Selama pertumbuhan, sel-sel tulang rawan pada cakram epifise terus-menerus
membelah kemudian hancur dan tulang rawan diganti dengan tulang di daerah diafise,
dengan demikian tebal cakram epifise tetap sedangkan tulang akan tumbuh
memanjang. Pada pertumbuhan diameter (lebar) tulang, tulang didaerah rongga
sumsum dihancurkan oleh osteoklas sehingga rongga sumsum membesar, dan pada
saat yang bersamaan osteoblas di periosteum membentuk lapisan-lapisan tulang baru
di daerah permukaan.
Jadi pembentukan tulang keras berasal dari tulang rawan (kartilago yang
berasal dari mesenkim). Kartilago memiliki rongga yang akan terisi olehosteoblas
(sel-sel pembentuk tulang). Osteoblas membentuk osteosit (sel-sel tulang). Setiap
satuan sel-sel tulang akan melingkari pembuluh darah dan serabut saraf membentuk
sistem havers. Matriks akan mengeluarkan kapur dan fosfor yang menyebabkan
tulang menjadi keras.
Jenis osifikasi:
a.
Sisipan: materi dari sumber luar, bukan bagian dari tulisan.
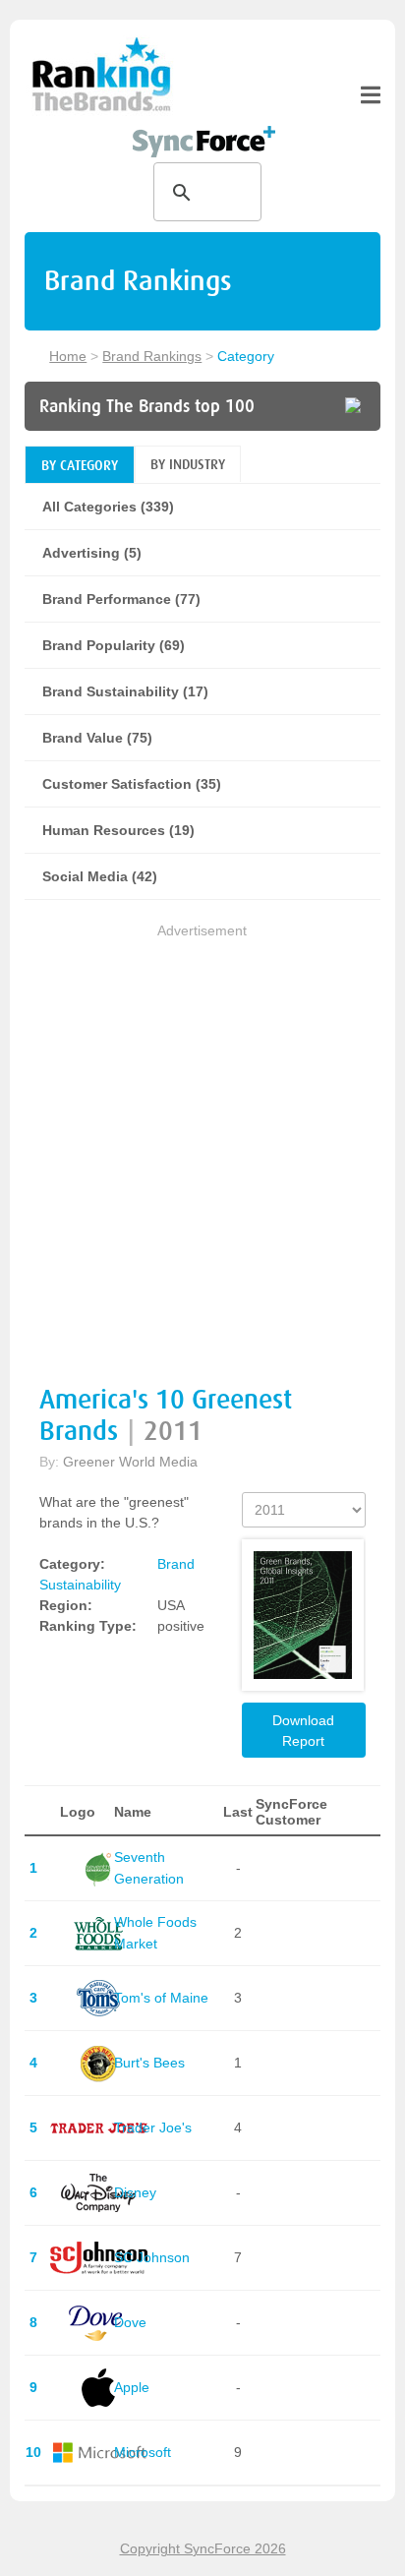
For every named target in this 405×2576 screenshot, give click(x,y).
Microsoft (142, 2452)
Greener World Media (130, 1461)
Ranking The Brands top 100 (147, 406)
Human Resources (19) (118, 830)
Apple (131, 2387)
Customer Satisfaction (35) (131, 784)
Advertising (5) (92, 553)
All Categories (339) (108, 506)
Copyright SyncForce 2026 (203, 2548)
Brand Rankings (152, 356)
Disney (135, 2192)
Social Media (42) (99, 876)
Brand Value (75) (97, 738)
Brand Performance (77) (121, 599)
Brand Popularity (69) (113, 645)
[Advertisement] (202, 1145)
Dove (130, 2322)
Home (68, 356)
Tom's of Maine (161, 1998)
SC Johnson (152, 2257)
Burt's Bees (149, 2062)
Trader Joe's (153, 2127)
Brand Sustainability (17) (125, 691)
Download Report (303, 1730)
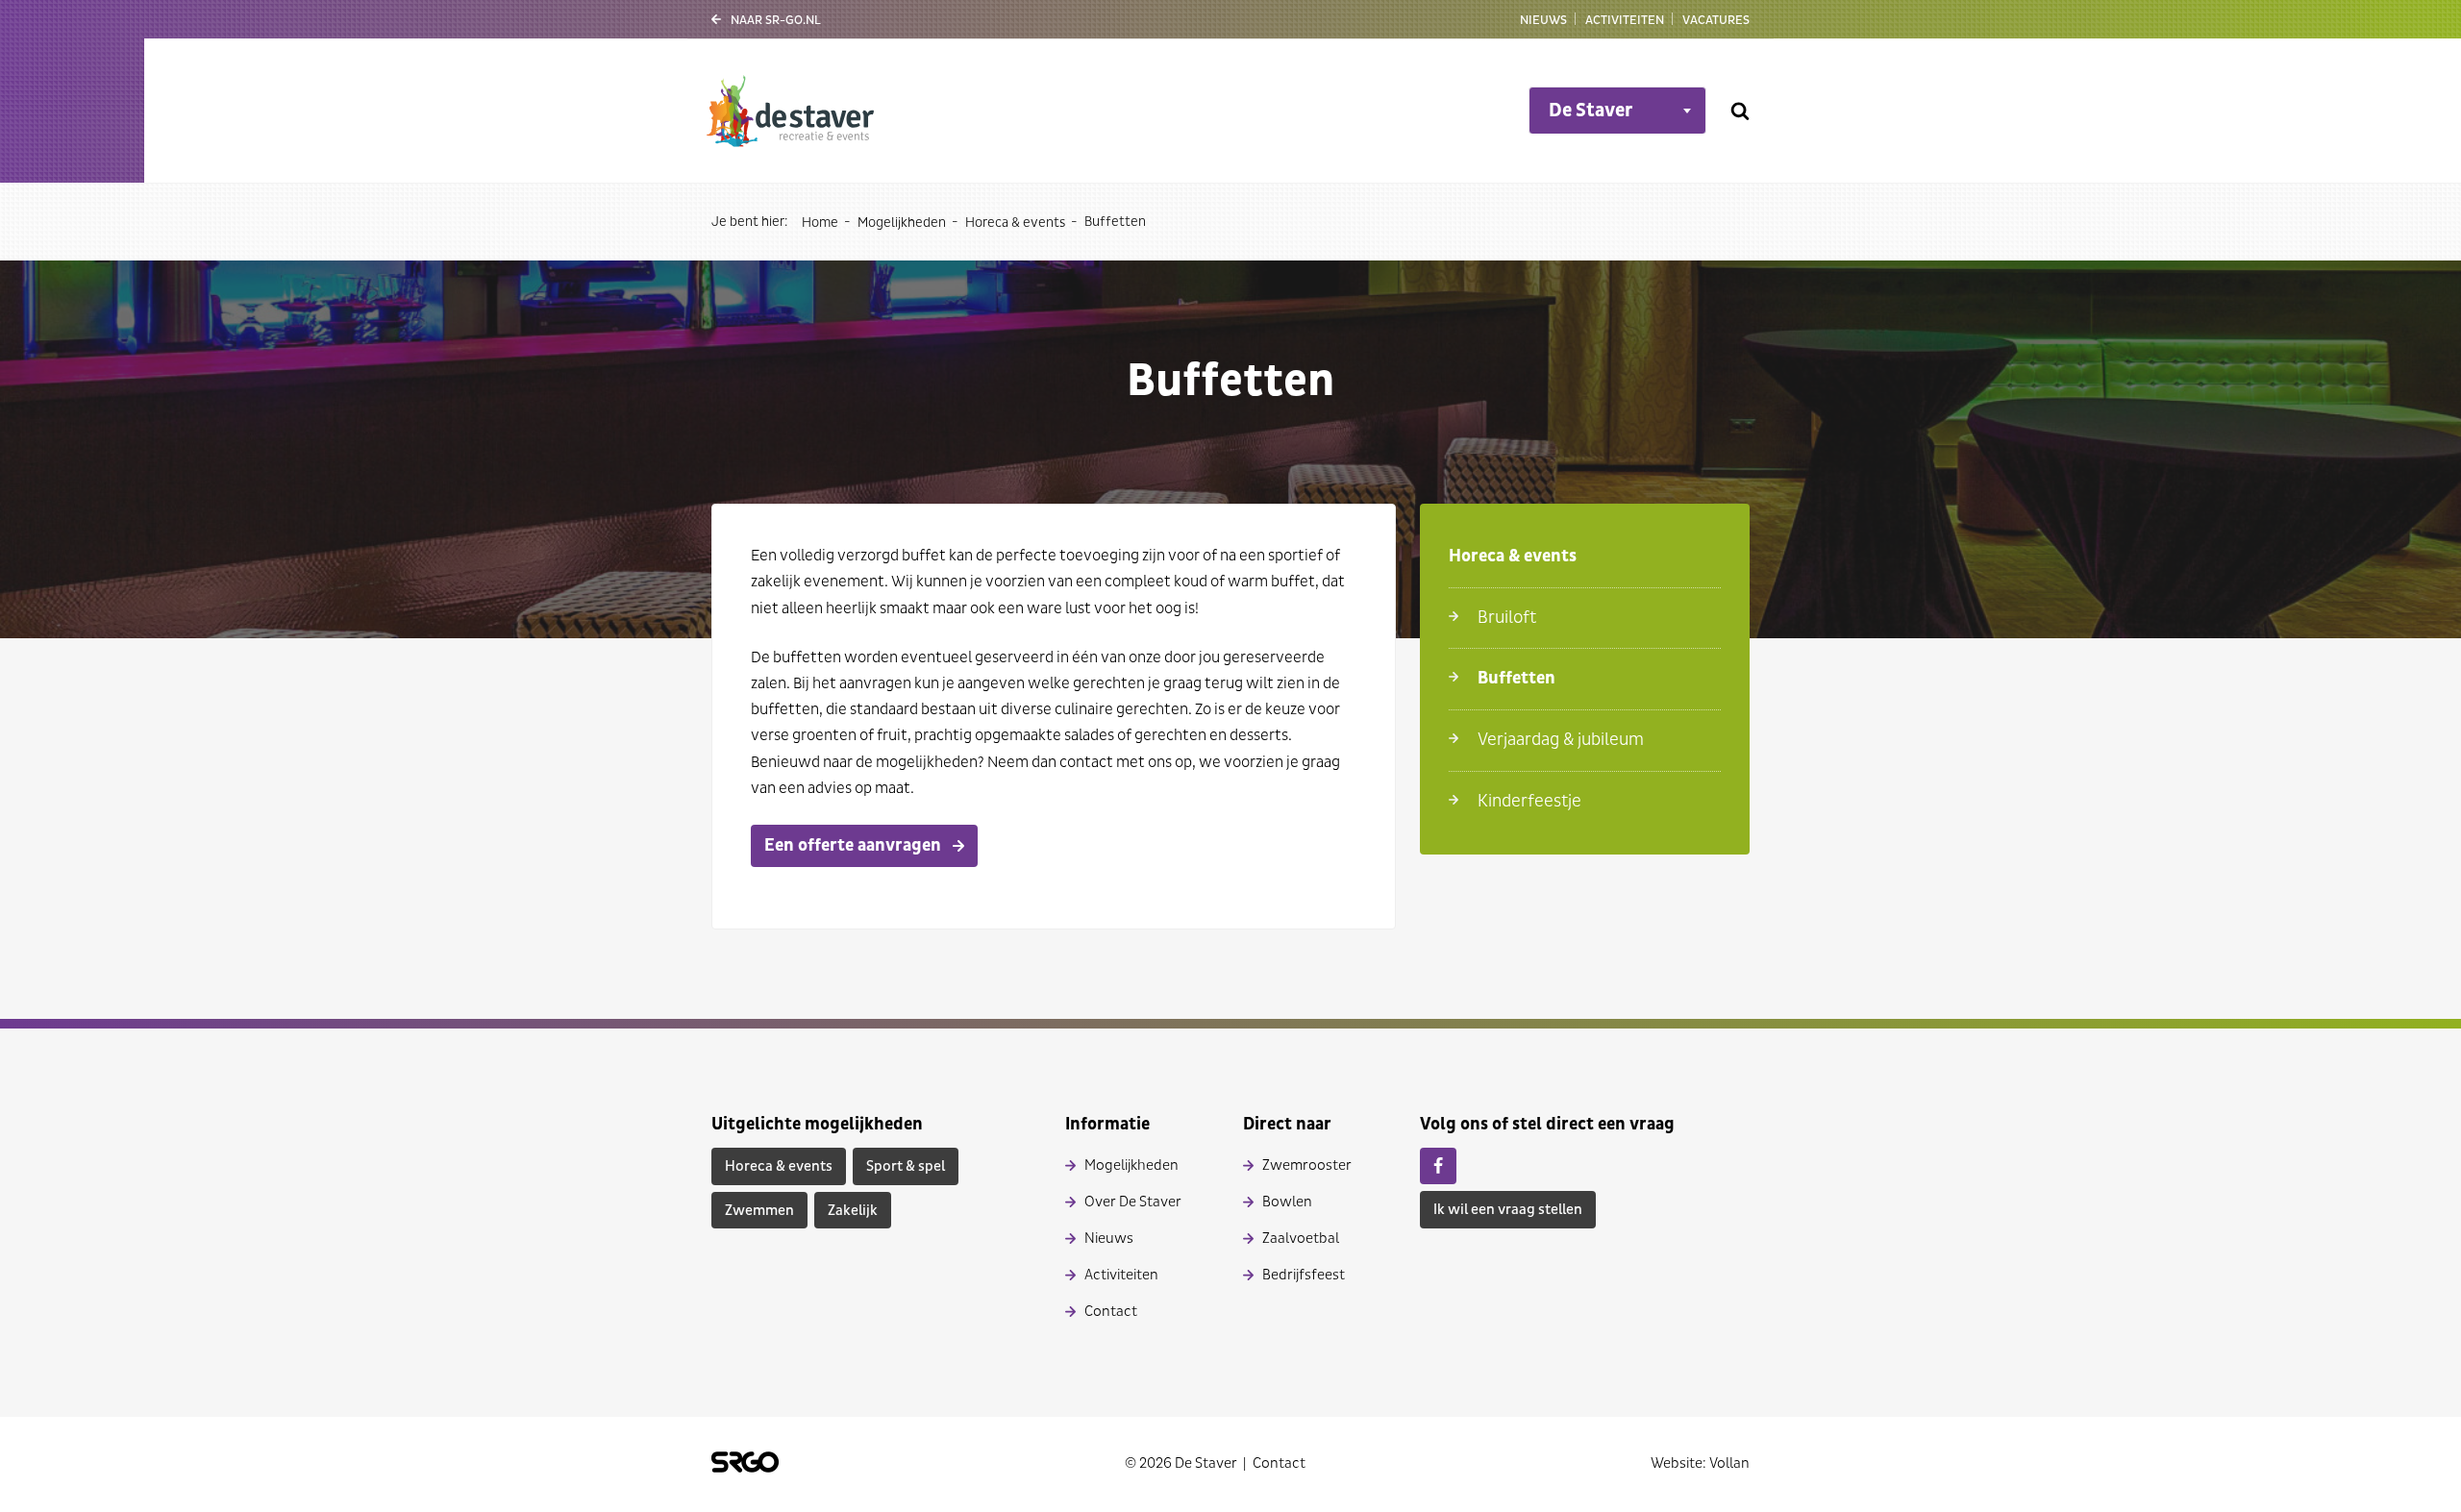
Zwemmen (759, 1211)
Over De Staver (1132, 1202)
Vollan (1729, 1463)
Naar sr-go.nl (776, 20)
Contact (1110, 1311)
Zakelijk (853, 1211)
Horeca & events (1015, 222)
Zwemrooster (1307, 1165)
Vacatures (1716, 20)
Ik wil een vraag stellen (1507, 1210)
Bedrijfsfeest (1303, 1275)
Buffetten (1516, 678)
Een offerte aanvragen (852, 845)
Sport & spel (905, 1166)
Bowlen (1287, 1202)
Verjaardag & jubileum (1561, 740)
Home (820, 222)
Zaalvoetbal (1300, 1238)
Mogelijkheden (902, 222)
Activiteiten (1624, 20)
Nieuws (1543, 20)
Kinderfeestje (1529, 801)
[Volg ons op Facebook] (1438, 1166)
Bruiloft (1507, 618)
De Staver (1590, 110)
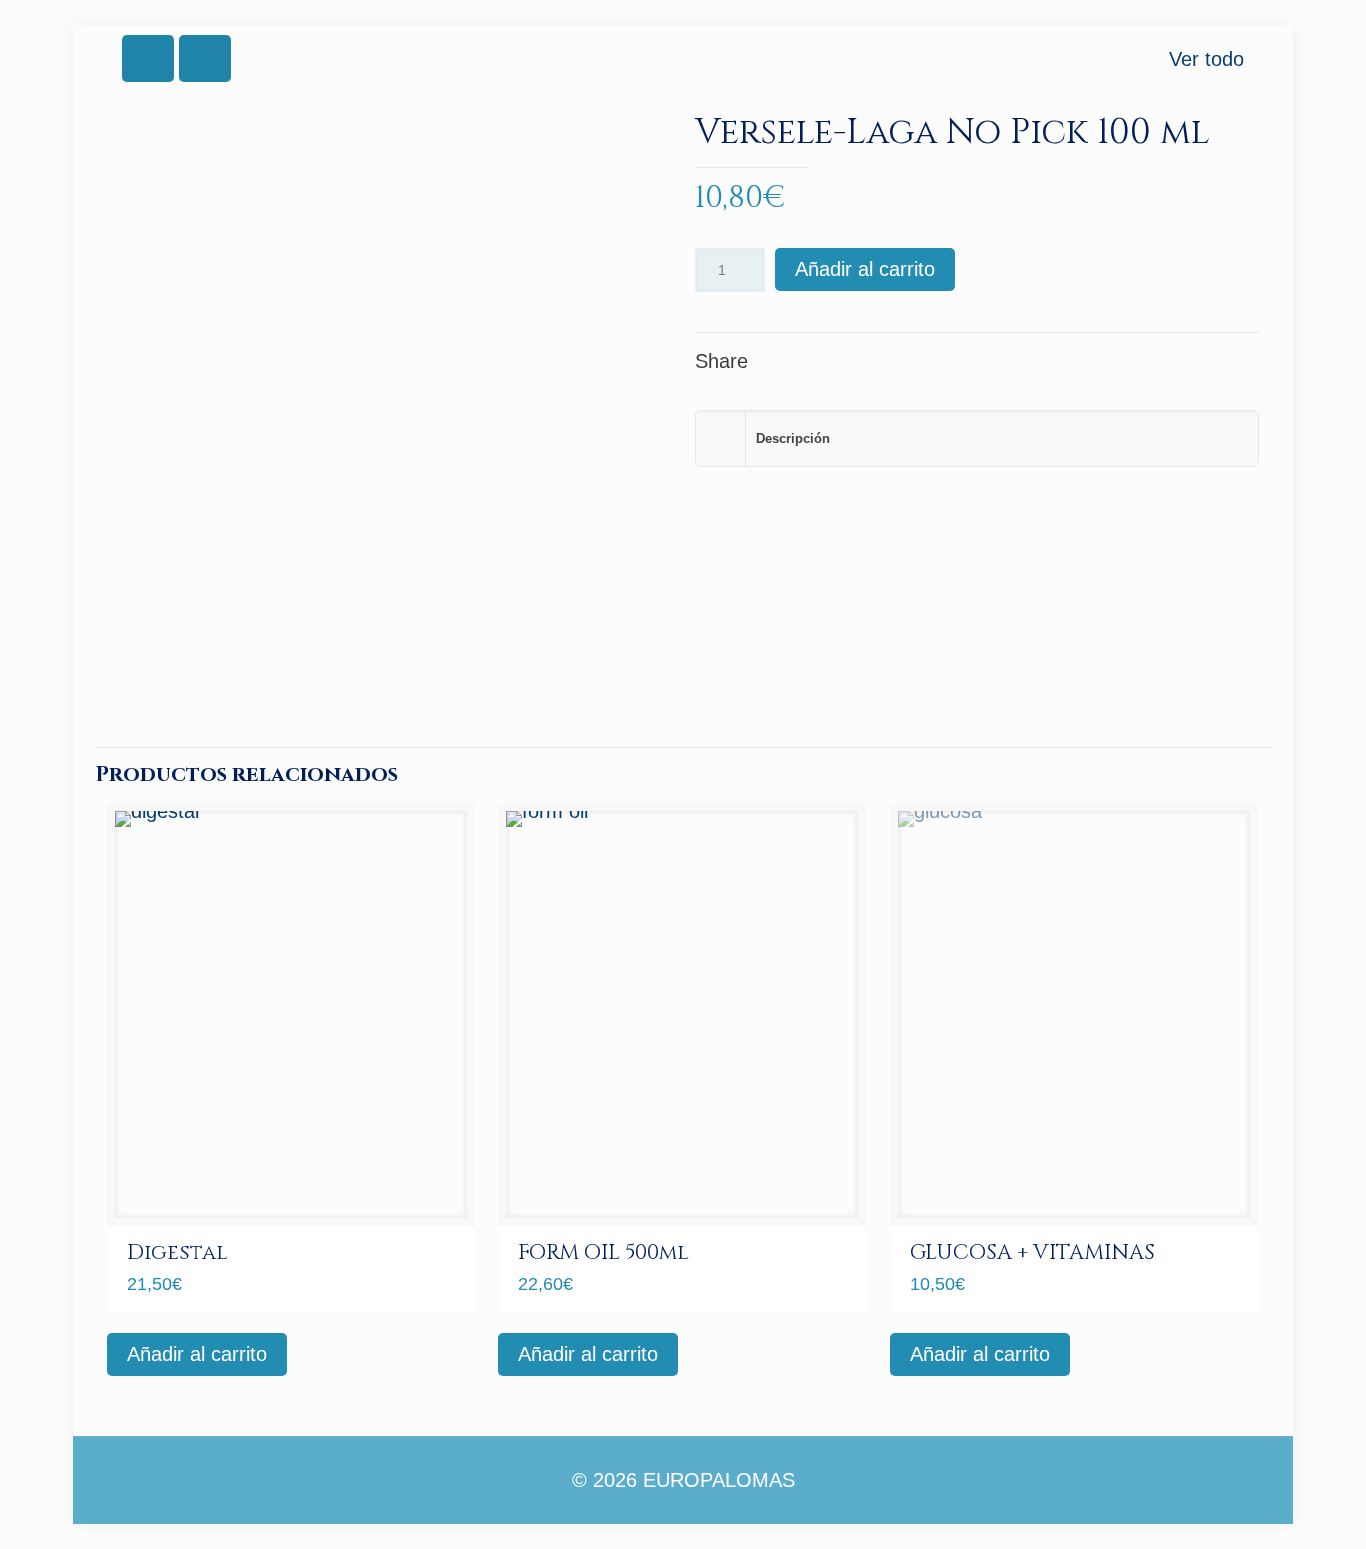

Osifikasi endokondral : Pengembangan model tulang rawan, Pertumbuhan
model tulang rawan, Pengemban pusat osifikasi primer, Pengemban sekunder
osifikasi pusat, Pembentukan tulan rawan artikular dan epifisis
b. Osifikasi intramembranosus : pembentukan tulang dari mesenkim, seperti tulang
pipih pada tengkorak
c. Osifikasi heterotopik : pembentukan tulang di luar jaringan lunak
Tulang terdiri dari 2 bahan:
1. Matrik yang kaya mineral (70%) = Bone (Tulang yang sudah matang)
2. Bahan-bahan organik (30%) yang terdiri dari:
1. Sel (2%) :
1. Sel Osteoblast : yang membuat matrik (bahan) tulang / sel
pembentuk tulang
2. Sel Osteocyte : mempertahankan matrik tulang
3. Sel Osteoclast : yang menyerap osteoid (95%) (resorbsi) bahan
tulang (matrik) / sel yang menyerap tulang.
2. Osteoid (98%) : Matrik (bahan) tulang yang mengandung sedikit mineral
(osteoid=tulang muda)
F. Manifestasi Klinis CTEV
Cari riwayat adanya CTEV atau penyakit neuromuskuler dalam keluarga. Lakukan
pemeriksaan keseluruhan agar dapat mengidentifikasi ada tidaknya kelainan lain.
Periksa kaki dengan bayi dalam keadaan tengkurap, sehingga dapat terlihat bagian
plantar. Periksa juga dengan posisi bayi supine untuk mengevaluasi adanya rotasi
internal dan varus.
Deformitas yang serupa dapat ditemui pada myelomeningocele dan arthrogryposis.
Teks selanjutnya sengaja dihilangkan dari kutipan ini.